§ EXTRACTED TEXT:
Figure: The Georgetown-IBM experiment translated 250 sentences from English to Russian.
The demo worked in some cases, but it failed for most of the sentences. A way of verifying if the machine translated a phrase correctly was to translate it from English to Russian and then back into English. If the sentence had the same meaning or was similar to the original, then the translation worked. But in the experiment, many sentences ended up different from the original and with an entirely new meaning. For example, given the original sentence “The spirit is willing, but the flesh is weak,” the result was “The whiskey is strong, but the meat is rotten.”
The system simply could not understand the meaning, or semantics, of the sentence, making mistakes in translation as a result. The errors mounted, completely losing the original message.
The Dartmouth Conference
AI was defined as a field of research in computer science in a conference at Dartmouth College in the summer of 1956. Marvin Minsky, John McCarthy, Claude Shannon, and Nathaniel Rochester organized the conference. They would become known as the “founding fathers” of artificial intelligence.

§ TRY IT: In the excerpt on early AI history, what did the sentence "The spirit is willing, but the flesh is weak" become after the round-trip translation?

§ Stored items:

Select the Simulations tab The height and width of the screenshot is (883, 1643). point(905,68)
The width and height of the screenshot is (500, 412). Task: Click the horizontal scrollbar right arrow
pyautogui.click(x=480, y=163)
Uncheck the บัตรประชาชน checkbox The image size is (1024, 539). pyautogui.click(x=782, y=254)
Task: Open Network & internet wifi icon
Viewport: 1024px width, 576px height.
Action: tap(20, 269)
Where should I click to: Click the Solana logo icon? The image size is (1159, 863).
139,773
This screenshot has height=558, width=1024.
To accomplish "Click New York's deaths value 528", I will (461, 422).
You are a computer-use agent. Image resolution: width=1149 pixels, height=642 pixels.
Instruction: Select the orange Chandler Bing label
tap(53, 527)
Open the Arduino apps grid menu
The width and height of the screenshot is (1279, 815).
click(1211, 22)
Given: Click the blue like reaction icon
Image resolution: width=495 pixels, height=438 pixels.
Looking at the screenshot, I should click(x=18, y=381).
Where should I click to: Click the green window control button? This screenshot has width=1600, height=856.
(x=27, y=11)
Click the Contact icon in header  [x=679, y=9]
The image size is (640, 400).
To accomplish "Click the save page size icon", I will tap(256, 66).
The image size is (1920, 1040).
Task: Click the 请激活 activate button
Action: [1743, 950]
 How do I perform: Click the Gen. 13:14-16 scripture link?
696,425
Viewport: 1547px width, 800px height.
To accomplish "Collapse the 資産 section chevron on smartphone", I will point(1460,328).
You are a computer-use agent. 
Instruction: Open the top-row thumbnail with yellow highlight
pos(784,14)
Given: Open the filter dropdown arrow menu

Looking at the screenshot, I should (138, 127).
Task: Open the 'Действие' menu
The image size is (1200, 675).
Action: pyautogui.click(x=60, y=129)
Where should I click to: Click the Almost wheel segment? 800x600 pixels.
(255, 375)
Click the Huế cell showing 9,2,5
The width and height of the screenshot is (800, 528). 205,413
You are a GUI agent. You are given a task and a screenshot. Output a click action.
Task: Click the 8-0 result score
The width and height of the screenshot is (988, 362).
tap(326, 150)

§ TASK OUTPUT: "The whiskey is strong, but the meat is rotten."